Discuss This Documentary

6 responses to “Saving 10,000 – Winning a War on Suicide in Japan”

  1. Coen says:

    The author of this documentary is talking way overwhelmed, in an emotional state, which i don’t perceive as professional . Actually I find it quite annoying.
    Good documentary overall. My conclusion is: use a gun next time.

  2. DarylTJ says:

    Such a sad doco. I wish people were kinder and warmer to each other.

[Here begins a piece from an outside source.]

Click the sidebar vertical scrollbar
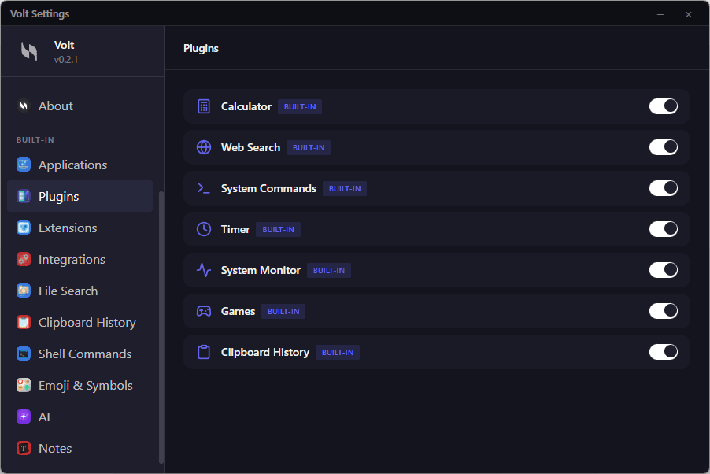The image size is (710, 474). [x=161, y=328]
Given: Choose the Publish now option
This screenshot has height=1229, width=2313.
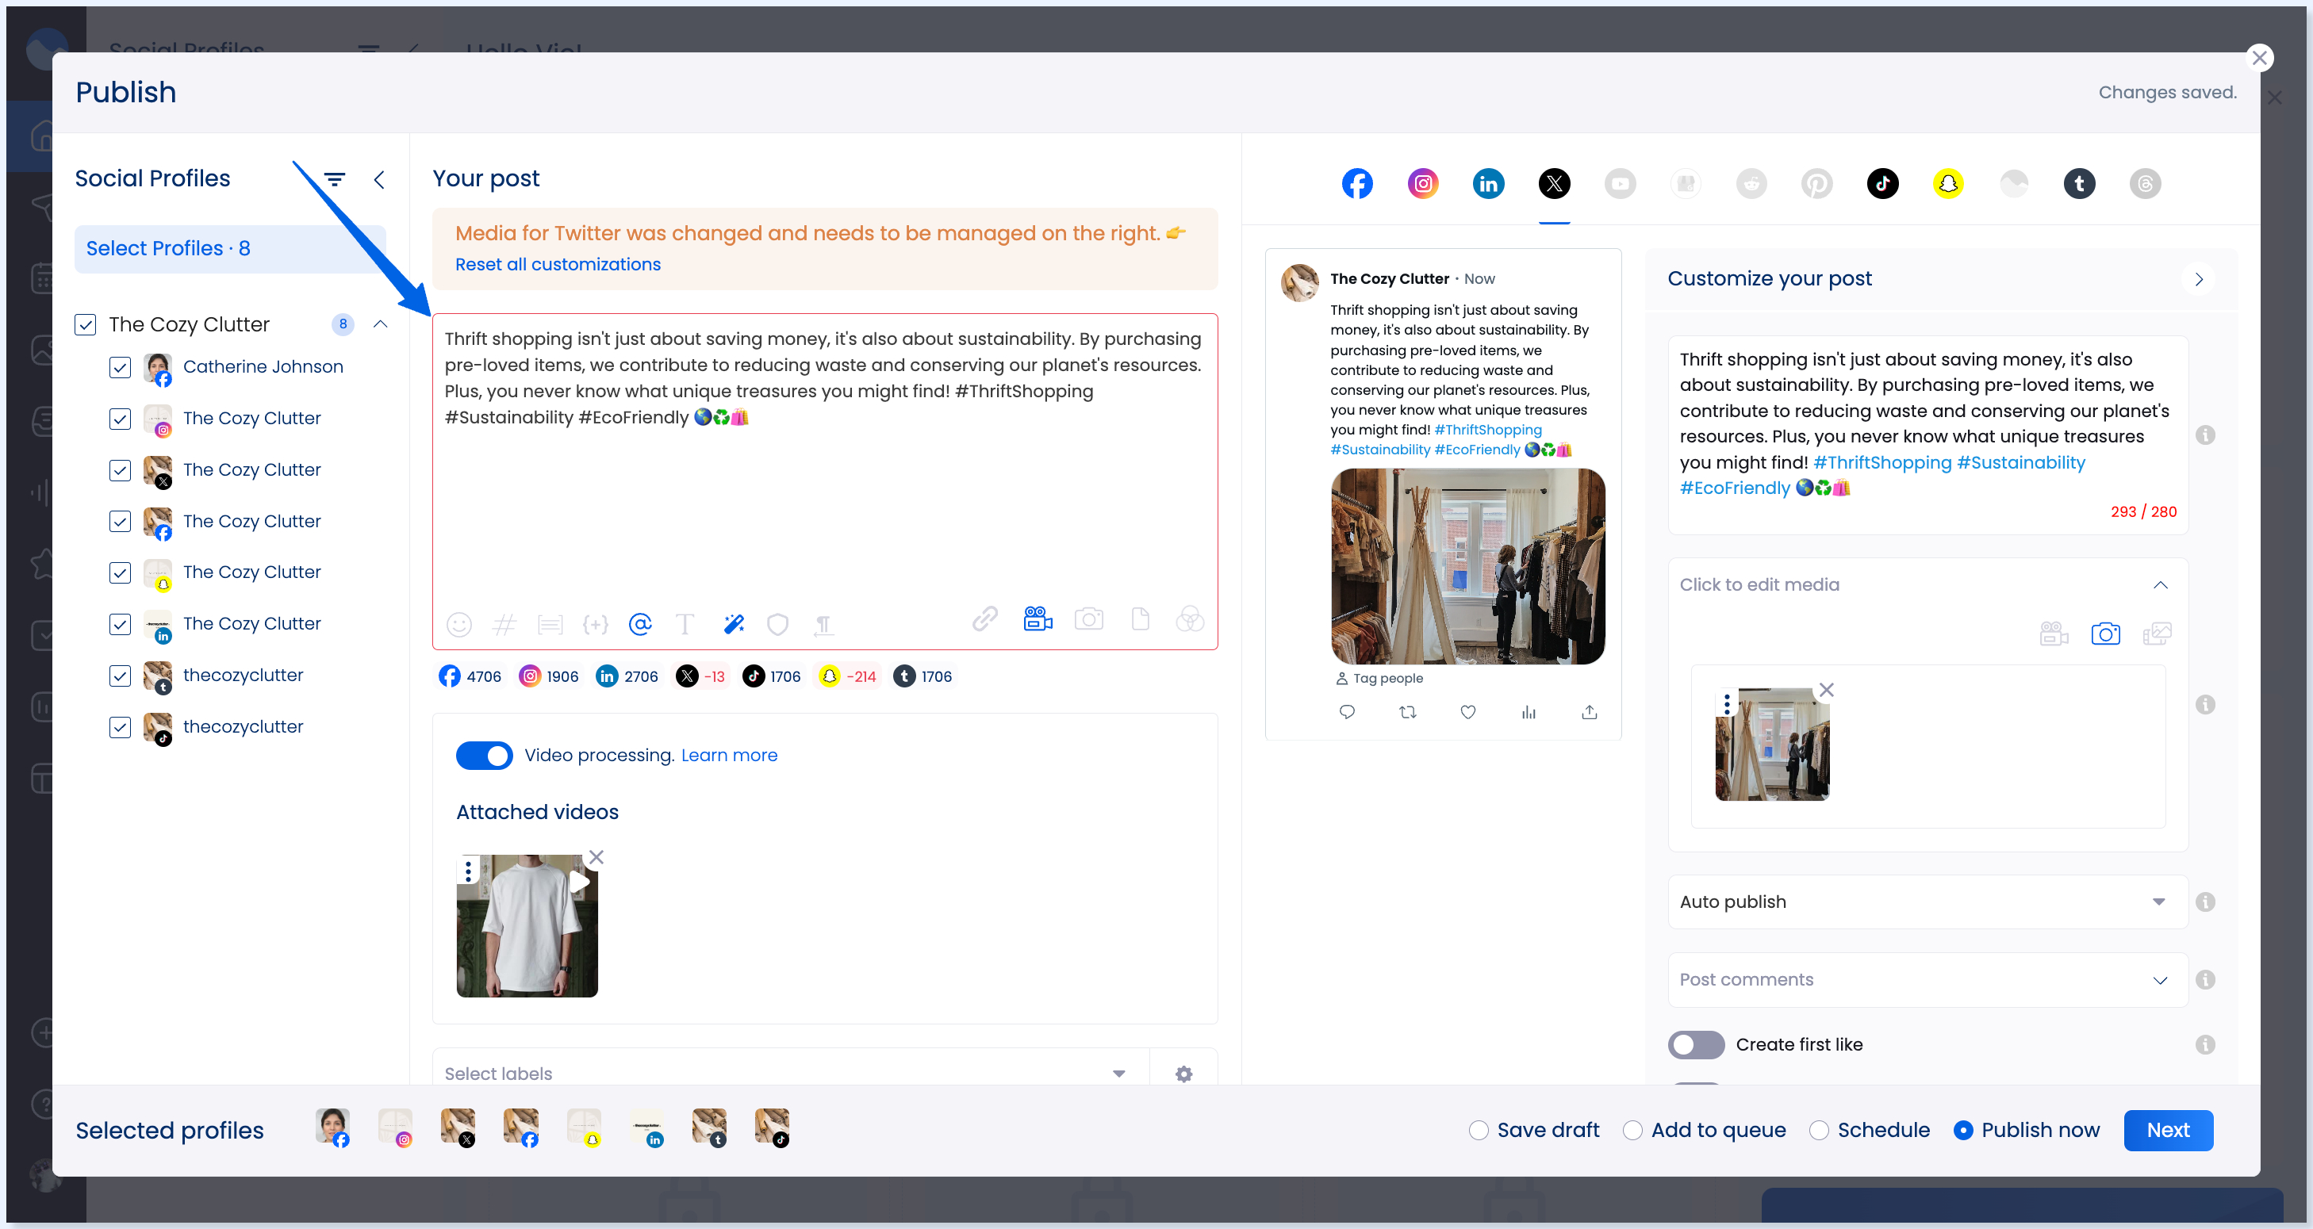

  3. Danielle Hensley says:

    It’s an overwhelming and emotional topic. I think the “author” or narrator, as some would call it (also director, I think), is most effective during the extreme sarcasm relating gambling and alcohol use to suicide. I wonder if the decrease in coupling and sexuality in Japan has a direct relation to the suicide rate…very sad story.

  4. Michele says:

    This was beautifully made and quite moving, with narration from a deeply impassioned filmmaker. As a mental health professional and former suicide hotline worker, I wish more attention was paid to the growing number of suicides in the U.S., particularly of our own elderly, who will grow to more than half of our population in the year 2030. Perhaps someone out there, after seeing this film, will want to make a film about our own plight.

  5. Maxine Godfrey says:

    the Japanese suicide plight evinces a kind of gallows humor — in me, at least. their society is truly screwed up, their priorities wrong. and we thought we had it bad here in the US. Japan seems to have no hope whatsoever in a bright (or at least brighter) future; nothing but stress and misery awaits the majority of Japanese. they need a serious cultural overhaul. perhaps encouragement to emigrate elsewhere, to lighten the population overload, might ease the pressure somewhat? they’re as much in danger of imminent death as those in the war-torn Middle East, it would seem. there’s even an Ian Fleming James Bond novel — You Only Live Twice — that features villain Ernst Stavro Blofeld on a Japanese island off Kyushu that affords suicides a place to go to commit the deed, sort of like the real Suicide Forest. that book was written almost 50 years ago, so this suicide problem has been plaguing Japan for a long time, even back then. it’s gonna take more than a village.